En el otro lado de la balanza, José Ignacio Besga, presidente del Consejo Social, organismo que elaboró el informe más contundente sobre el problema y que defiende los derechos del vecino, cree que la nueva ordenanza que elabora el Ayuntamiento irá en la línea de lo que ellos han pedido. Más policías para vigilar el cumplimiento de la normativa y mayor flexibilidad para que los bares que lo deseen sean recalificados a pub. Los hosteleros deben cumplir con la hora establecida por la norma vigente para echar la persiana, y el Consistorio tiene que controlarlo. «Al principio debe haber flexibilidad por ambas partes. Los bares deben tener todas las ayudas y subvenciones necesarias para afrontar una inversión tan importante como la insonorización. Pero una vez superado esto, la normativa debe ser aplicada con rigor y exigencia mediante una mayor vigilancia», asegura Besga.
Cambio de costumbres
Desde la asociación de empresarios de hostelería, su director de gestión externa, Eduardo Ugarte, que habla de descensos en la facturación de entre el 20 y el 30% en los últimos años, también reclama ayudas a los poderes públicos para que los bares puedan hacer reformas y adaptarse a las nuevas ordenanzas. «El empresario tiene derecho a que le recalifiquen el local y prolongar sus horarios de cierre.

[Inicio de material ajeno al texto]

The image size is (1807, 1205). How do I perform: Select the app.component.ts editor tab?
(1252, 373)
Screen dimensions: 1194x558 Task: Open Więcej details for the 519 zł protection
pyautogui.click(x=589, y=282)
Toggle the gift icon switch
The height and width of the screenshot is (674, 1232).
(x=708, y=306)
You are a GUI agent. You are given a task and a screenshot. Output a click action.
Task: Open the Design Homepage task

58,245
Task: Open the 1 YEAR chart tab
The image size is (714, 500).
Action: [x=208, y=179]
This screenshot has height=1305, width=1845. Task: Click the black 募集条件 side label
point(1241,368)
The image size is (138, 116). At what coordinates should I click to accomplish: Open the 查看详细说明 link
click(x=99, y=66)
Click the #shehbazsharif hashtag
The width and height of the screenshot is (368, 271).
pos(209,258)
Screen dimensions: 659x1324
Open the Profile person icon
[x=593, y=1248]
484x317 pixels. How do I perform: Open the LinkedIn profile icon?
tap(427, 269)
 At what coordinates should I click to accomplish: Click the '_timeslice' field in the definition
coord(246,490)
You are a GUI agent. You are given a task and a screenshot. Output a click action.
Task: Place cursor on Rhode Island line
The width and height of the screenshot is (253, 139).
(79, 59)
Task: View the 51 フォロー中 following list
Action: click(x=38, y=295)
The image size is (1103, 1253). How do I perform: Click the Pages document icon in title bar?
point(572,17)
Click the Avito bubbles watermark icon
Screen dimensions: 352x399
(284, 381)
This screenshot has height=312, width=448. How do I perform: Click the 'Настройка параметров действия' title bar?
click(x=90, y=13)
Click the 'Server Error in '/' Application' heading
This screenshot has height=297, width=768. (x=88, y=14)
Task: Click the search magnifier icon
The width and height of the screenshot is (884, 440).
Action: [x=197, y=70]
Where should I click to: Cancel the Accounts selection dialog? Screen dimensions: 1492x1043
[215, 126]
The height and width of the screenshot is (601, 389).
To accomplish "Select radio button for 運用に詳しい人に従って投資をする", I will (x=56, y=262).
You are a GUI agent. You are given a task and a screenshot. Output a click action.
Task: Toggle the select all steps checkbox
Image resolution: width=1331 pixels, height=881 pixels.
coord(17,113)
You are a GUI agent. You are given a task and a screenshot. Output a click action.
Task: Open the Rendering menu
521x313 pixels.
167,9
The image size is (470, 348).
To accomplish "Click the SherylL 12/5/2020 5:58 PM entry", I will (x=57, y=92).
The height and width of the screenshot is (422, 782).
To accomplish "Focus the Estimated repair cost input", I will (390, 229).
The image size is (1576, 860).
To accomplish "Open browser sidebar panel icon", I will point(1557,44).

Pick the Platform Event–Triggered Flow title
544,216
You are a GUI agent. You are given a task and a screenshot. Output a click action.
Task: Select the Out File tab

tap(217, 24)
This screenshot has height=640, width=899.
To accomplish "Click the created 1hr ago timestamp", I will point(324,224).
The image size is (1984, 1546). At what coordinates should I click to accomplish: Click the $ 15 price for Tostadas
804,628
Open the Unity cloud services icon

Le va en ello el futuro porque todos sabemos que las costumbres están cambiando y que la gente sale más tarde», agrega Ugarte.
Los hosteleros recuerdan que la ordenanza es una reivindicación histórica del sector y apuntan que la Administración debe ser más rigurosa con «el ruido en la calle. El 'botellón' o la gente bebiendo fuera de los bares es un problema diferente al que no se enfrenta nadie», sentencian.